Vivas-Lago Alma, Castaño-Díez Daniel
Basque Centre for Biophysics (CSIC-UPV/EHU), Bilbao, Spain.
Sci Rep. 2025 Feb 14;15(1):5501. doi: 10.1038/s41598-025-86308-0.
This study introduces Ice Finder, a novel tool for quantifying crystalline ice in cryo-electron tomography, addressing a critical gap in existing methodologies. We present the first application of the meta-learning paradigm to this field, demonstrating that diverse tomographic tasks across datasets can be unified under a single meta-learning framework.

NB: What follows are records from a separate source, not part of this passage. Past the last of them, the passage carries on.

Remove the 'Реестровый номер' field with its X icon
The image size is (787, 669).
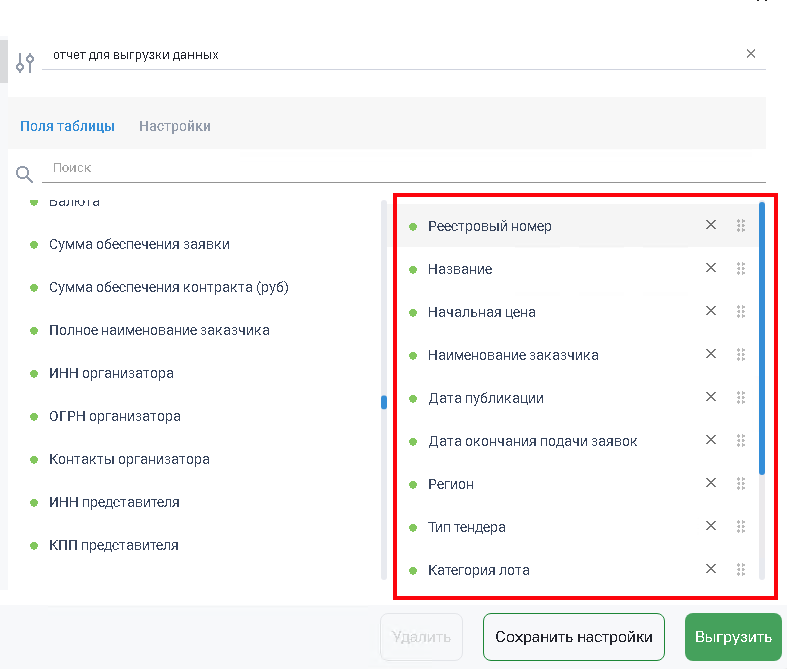711,225
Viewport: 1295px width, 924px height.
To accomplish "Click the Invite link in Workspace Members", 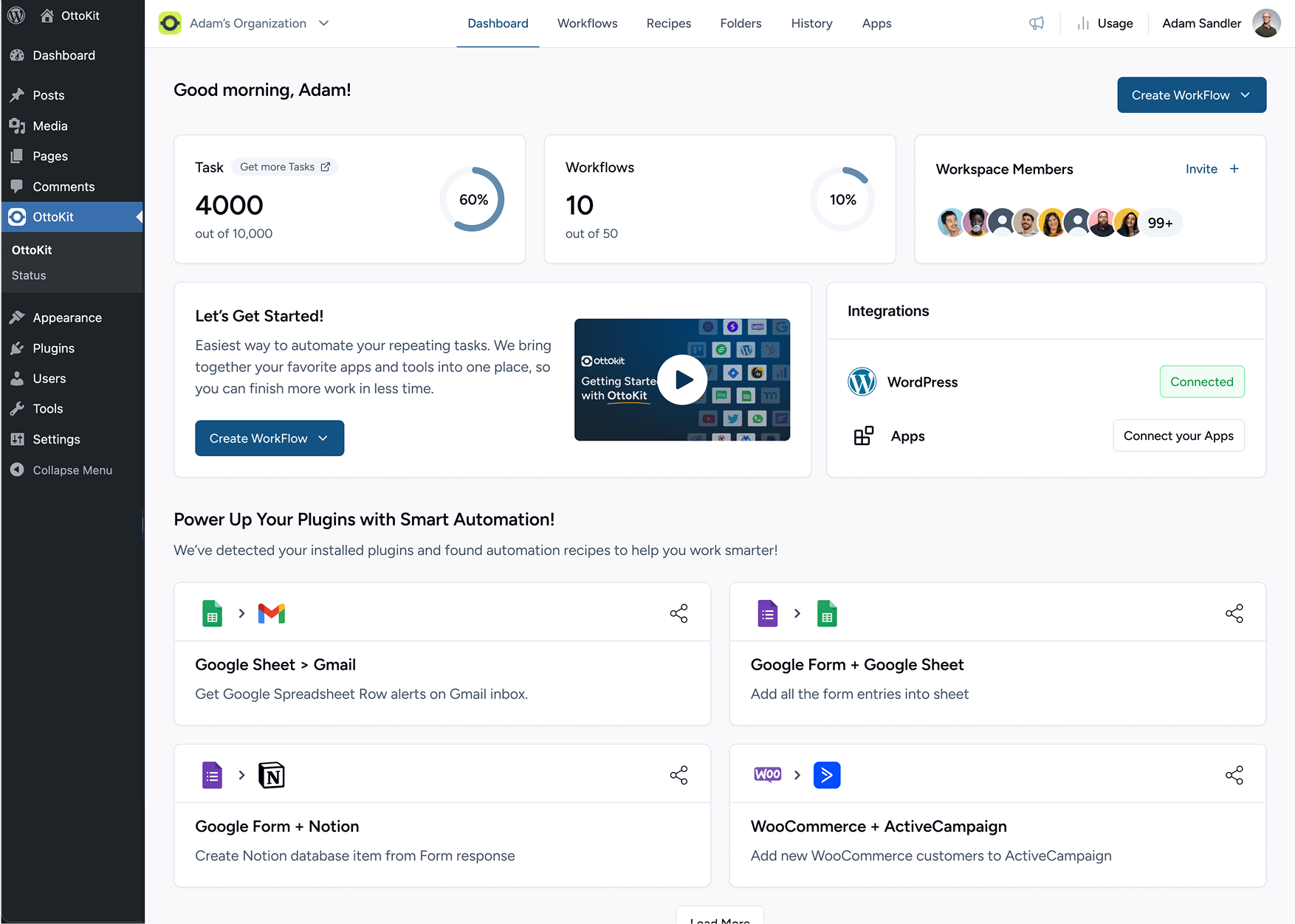I will [x=1201, y=169].
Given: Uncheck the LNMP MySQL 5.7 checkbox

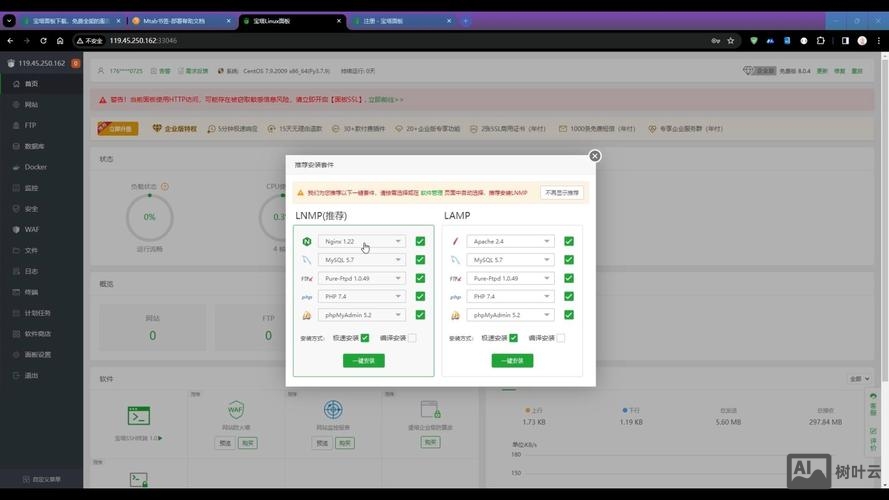Looking at the screenshot, I should 420,260.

By leveraging few-shot learning, our approach enhances domain generalization and adaptability to domain shifts, enabling rapid adaptation to new datasets with minimal examples. Ice Finder's performance is evaluated on a comprehensive set of in situ datasets from EMPIAR, showcasing its ease of use, fast processing capabilities, and millisecond inference times.
本研究介绍了Ice Finder,这是一种用于在冷冻电子断层扫描中量化结晶冰的新型工具,填补了现有方法中的关键空白。我们首次将元学习范式应用于该领域,证明跨数据集的各种断层扫描任务可以在单个元学习框架下统一起来。通过利用少样本学习,我们的方法增强了领域泛化能力和对领域转移的适应性,能够以最少的示例快速适应新数据集。在来自EMPIAR的一组全面的原位数据集上评估了Ice Finder的性能,展示了其易用性、快速处理能力和毫秒级推理时间。